As shown in the last column of Table 1 the proportion of gas at the LIC velocity versus the proportion of gas in the second component is very stable from species to species, which indicates similar conditions in both components. This makes it plausible that the second component is but an inclusion within the LIC.

This second component, along with other secondary components seen in the direction of the nearest stars, may be related to kinematic disturbances within the local cloud. They may represent internal flows of matter with different velocities in the form of waves propagating in the local cloud matter.

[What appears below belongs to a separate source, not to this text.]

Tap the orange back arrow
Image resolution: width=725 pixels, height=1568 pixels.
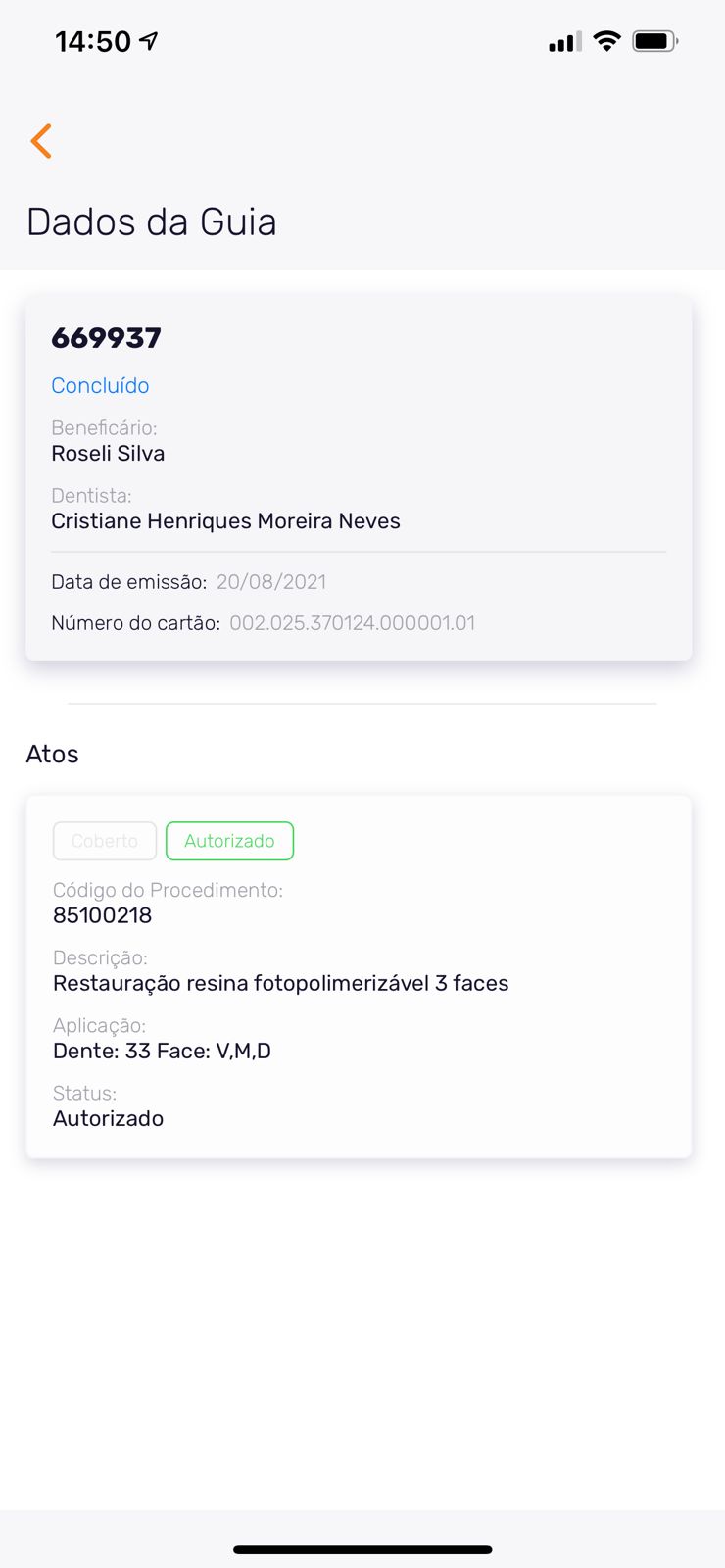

In this context, we may try to establish a connection with the IBEX “Warm Breeze”, a second component of neutral He discovered in the IBEX data, with inflow Galactic coordinates = 2.3°,b = 31.4°, with a different velocity, temperature and density than the main component that corresponds to the LIC flowing into the heliosphere. Kubiak et al. (2014) who report its discovery offer several possible interpretations involving heliospheric configurations, and they also propose that the Warm Breeze might be a flow of interstellar matter not thermalized with the LIC material, moving in the LIC with a relative velocity equal to VWBVLIC = 13.6km s-1. Although our secondary components are in principle more extended than the IBEX Warm Breeze (they represent a substantial portion of the matter on most lines of sight even if the LIC is the dominant component), the Warm Breeze could be the local signature of an interstellar component of the same nature as the secondary components present in many stellar lines of sight.

8. Implications for the Local Leo Cold Cloud (LLCC)

Results discussed in the previous sections show that the interstellar absorption features detected in the line of sight toward α Leo are fully consistent in both velocity and magnitude with what we expect from the local ISM. There is no evidence for the presence of cold and dense gas of the type seen in the interior of the LLCC, and also no evidence for an excess of warm diffuse gas.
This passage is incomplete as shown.